Leon Fink, a history professor at the University of Illinois at Chicago, writes (16 April) on “The piratical world of commerce” at the Chicago Tribune HERE.

Unlike the 18th Century Barbary pirates, to whom they have been compared on the superficial grounds that they are both poor Muslims feeding off oceanic traffic, today's pirates are stateless actors generally operating in a medium (the ocean) of weak or even fictive states. Moreover, though they may be the most violent actors at sea, the pirates' mercenary motives and ethics place them in the mainstream of today's shipping world.

In "The Wealth of Nations," 18th Century political economist Adam Smith famously anticipated a world in which an unfettered marketplace would maximize production, trade and wealth. Yet, even as he counseled restraint from governmental interference, Smith allowed himself wiggle room when it came to commerce and the sea. Maintaining access to the navigable world and, if possible, control of the world's trade, was a crucial mark of national power.

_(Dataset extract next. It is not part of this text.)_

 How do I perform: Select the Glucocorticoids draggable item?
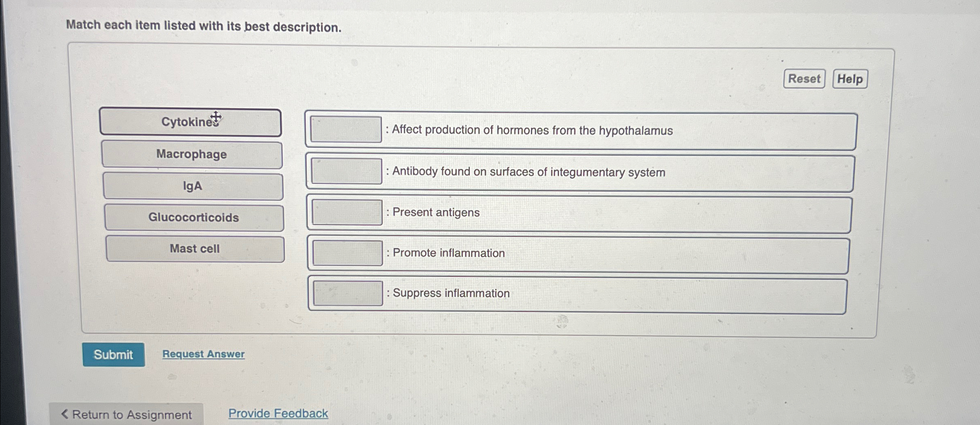coord(194,217)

For the most part, world shipping today is the prototype for "globalization," the reign of private marketplace competition over any national or political consideration. In keeping with a pattern of deregulation that has steadily grown since World War II, shipowners (commonly centered in the richer, Western countries and Japan) have evaded the labor and tax laws of their home states by registering their vessels with governmental weaklings like Panama, Liberia and the Marshall Islands as "flags of convenience"

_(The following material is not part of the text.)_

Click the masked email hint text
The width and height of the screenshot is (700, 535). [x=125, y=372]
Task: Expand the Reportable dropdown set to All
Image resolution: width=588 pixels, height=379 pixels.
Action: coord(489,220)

Smith was far too much a ‘man of the world’ to have ‘anticipated a world in which an unfettered marketplace would maximize production, trade and wealth’ (much of that notion was invented by modern economists in the 20th century).

Also, he was not confident that free trade would be established (he called that idea utopian) [WN IV.ii.43: 471], and he criticised the French Physiocrats for demanding that ever aspect of their philosophy or 'precise regimen' (which some of them called ‘laissez-faire’) be implemented in full (WN IV.ix.28: 674].

Smith did not anticipate 'a world in which an unfettered marketplace would maximize production, trade and wealth' nor counsel against all government interference as a principle; he certain counselled against those 18th-century examples of government interference, some of them going back to Elizabethan times (Acts of Settlement, Statute of Apprentices, Incorporated Trades and Guilds, Mercantile Political Economy, legislators and those who influenced them imposing legal monopolies and tariff protections, and general arrogance that they knew better than individuals about managing their affairs.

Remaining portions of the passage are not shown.